Contradicteur de la pensée de Hobbes, défenseur
de la démocratie et de la liberté, liberté dont il démontrera pourtant la part
d’illusion, Spinoza est également un partisan déclaré de l’ordre politique;
promoteur d’une recherche personnelle de « joie », il lie
néanmoins indissociablement cette joie à un souci politique, mais aussi à une
recherche éthique.
Frédéric
Lordon montre l’actualité de Spinoza en s’intéressant en particulier au travail
salarié
Le titre, avec le
mot « affects », le sous-titre, avec celui de
« passions » porte déjà la marque de Spinoza dont est imprégnée de
façon générale la pensée du « socio philosophe ». Frédéric Lordon montre, dans les articles dont son livre est constitué
que les relations qu’entretiennent les hommes avec l’Etat et donc avec les
institutions, sont des histoires d’affects, de passions tristes ou joyeuses qui
peuvent soit augmenter, soit amoindrir leur effort pour persévérer dans leur
être, tel que Spinoza l’a théorisé sous le nom de « conatus ».
Un remodelage du « droit naturel »
est, selon Spinoza, au fondement de
l’ « état civil ». Lordon en fait outil conceptuel pour analyser
les relations de l’homme avec son travail.
Il rappelle que ce « droit naturel »
selon le « Traité politique II
8 » « n’exclut ni les conflits ni les haines, ni la colère ni les
ruses ni absolument rien de ce que l’appétit conseille » et donc y renoncer n’affecterait l’homme que de façon
triste si d’autres élans ne poussaient les hommes les uns vers les autres.
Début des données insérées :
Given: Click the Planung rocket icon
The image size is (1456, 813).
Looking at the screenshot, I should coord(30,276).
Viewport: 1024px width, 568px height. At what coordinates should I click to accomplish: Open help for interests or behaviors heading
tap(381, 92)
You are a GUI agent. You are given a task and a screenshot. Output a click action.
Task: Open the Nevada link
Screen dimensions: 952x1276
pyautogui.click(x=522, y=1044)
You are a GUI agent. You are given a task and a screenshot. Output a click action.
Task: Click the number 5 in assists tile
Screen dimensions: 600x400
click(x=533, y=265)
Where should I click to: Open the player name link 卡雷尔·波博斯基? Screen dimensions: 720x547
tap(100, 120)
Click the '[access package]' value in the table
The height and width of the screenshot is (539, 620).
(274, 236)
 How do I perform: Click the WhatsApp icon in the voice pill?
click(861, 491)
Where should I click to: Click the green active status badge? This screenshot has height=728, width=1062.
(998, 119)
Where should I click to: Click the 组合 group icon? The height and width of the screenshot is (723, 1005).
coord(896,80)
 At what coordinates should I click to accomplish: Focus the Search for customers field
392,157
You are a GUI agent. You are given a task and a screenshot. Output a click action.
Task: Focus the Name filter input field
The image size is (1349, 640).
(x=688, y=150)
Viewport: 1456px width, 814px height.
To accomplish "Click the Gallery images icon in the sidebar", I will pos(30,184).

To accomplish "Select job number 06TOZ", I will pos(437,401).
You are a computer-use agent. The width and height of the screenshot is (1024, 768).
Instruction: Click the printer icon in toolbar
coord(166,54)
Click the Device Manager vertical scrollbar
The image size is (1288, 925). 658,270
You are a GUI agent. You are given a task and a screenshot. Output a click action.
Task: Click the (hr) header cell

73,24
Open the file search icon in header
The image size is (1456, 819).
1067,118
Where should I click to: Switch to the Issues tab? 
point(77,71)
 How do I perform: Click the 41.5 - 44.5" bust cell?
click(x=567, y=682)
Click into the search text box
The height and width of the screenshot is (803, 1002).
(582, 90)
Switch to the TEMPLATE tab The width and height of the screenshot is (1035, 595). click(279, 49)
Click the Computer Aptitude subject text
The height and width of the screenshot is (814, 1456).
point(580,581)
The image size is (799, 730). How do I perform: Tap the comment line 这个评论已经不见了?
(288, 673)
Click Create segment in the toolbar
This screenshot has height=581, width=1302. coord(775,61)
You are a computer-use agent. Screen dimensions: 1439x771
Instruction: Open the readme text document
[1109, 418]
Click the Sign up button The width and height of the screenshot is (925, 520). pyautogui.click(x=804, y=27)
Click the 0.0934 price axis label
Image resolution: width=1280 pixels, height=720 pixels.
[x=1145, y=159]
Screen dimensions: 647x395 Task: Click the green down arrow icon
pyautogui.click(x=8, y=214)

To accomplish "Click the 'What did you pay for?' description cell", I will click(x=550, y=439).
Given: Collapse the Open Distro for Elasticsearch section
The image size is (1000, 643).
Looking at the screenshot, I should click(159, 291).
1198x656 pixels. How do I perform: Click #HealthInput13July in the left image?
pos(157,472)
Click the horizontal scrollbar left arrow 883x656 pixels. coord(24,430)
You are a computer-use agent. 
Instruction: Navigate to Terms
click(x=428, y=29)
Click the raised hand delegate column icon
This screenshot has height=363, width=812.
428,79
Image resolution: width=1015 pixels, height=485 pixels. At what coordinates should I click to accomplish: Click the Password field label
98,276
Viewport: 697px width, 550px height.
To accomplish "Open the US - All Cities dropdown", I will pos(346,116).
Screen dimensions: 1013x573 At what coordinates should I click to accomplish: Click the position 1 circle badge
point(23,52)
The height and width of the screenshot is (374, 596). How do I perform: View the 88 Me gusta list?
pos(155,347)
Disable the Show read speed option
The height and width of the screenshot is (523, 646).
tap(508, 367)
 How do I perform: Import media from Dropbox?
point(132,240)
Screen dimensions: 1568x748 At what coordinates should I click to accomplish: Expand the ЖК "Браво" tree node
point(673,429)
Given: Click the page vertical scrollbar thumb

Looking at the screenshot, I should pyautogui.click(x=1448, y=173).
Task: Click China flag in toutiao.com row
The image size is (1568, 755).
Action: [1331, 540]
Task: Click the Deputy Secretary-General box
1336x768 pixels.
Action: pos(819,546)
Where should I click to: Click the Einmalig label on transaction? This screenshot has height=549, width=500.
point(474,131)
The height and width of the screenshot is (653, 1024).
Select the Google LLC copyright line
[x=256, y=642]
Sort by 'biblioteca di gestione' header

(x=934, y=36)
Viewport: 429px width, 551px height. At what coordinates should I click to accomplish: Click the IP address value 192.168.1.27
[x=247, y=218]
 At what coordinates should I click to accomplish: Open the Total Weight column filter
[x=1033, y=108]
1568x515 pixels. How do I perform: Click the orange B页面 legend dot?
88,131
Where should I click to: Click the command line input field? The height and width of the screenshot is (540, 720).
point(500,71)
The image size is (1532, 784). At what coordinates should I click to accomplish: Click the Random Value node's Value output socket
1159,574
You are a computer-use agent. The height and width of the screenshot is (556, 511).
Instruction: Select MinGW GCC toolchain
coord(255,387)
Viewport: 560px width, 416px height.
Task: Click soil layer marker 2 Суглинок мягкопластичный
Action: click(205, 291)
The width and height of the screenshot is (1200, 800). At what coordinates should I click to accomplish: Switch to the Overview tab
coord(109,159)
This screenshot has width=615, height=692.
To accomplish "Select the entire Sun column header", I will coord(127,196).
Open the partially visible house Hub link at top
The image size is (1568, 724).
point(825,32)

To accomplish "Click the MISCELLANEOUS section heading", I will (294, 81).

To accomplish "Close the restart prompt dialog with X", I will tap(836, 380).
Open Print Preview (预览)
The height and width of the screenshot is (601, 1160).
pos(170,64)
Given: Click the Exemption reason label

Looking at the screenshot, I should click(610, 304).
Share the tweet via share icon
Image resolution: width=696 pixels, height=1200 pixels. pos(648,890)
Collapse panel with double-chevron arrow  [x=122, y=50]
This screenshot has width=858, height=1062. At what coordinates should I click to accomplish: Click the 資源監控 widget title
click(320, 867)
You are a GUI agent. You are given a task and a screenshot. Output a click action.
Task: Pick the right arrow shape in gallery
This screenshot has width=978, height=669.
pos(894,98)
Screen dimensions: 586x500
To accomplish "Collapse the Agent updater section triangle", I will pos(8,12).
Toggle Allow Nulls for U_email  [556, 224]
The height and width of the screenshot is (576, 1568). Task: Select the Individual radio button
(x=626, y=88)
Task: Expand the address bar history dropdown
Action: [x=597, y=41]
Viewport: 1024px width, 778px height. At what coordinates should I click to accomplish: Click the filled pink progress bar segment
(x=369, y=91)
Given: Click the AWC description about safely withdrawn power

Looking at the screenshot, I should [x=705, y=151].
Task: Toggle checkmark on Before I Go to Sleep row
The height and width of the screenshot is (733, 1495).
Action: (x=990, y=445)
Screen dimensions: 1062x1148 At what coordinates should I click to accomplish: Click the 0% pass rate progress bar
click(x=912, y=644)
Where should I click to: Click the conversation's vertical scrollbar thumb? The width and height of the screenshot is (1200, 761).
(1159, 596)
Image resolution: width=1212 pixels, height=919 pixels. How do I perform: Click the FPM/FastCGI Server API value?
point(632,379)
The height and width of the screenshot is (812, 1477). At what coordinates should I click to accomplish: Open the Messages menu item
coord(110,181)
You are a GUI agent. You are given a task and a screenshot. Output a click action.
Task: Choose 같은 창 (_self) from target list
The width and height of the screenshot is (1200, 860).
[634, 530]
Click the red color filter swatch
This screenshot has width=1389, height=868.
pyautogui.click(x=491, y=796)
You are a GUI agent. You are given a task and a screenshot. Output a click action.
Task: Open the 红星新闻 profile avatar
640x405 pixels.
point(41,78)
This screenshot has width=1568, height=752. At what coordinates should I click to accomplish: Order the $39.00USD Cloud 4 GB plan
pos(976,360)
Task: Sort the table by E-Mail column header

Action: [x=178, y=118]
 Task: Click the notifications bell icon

Mais
ce n’est pas suffisant, selon le sociologue ; il y faut un supplément venu
du dehors, de dispositifs institutionnels pouvant contenir et orienter les élans
du désir. Les renoncements qui semblent limiter, par une puissance supérieure (l’autorité des décrets, des structures et des
lois) le champ de la puissance de l’homme et donc produire un affect de
tristesse sont pourtant aussi générateurs d’affects joyeux. L’entrée dans l’état
civil conçu comme l’ordre des institutions politiques de la cité produit la
sécurité, « une joie née de l’idée d’une chose future ou passée à
propos de laquelle toute incertitude est levée » (« Ethique »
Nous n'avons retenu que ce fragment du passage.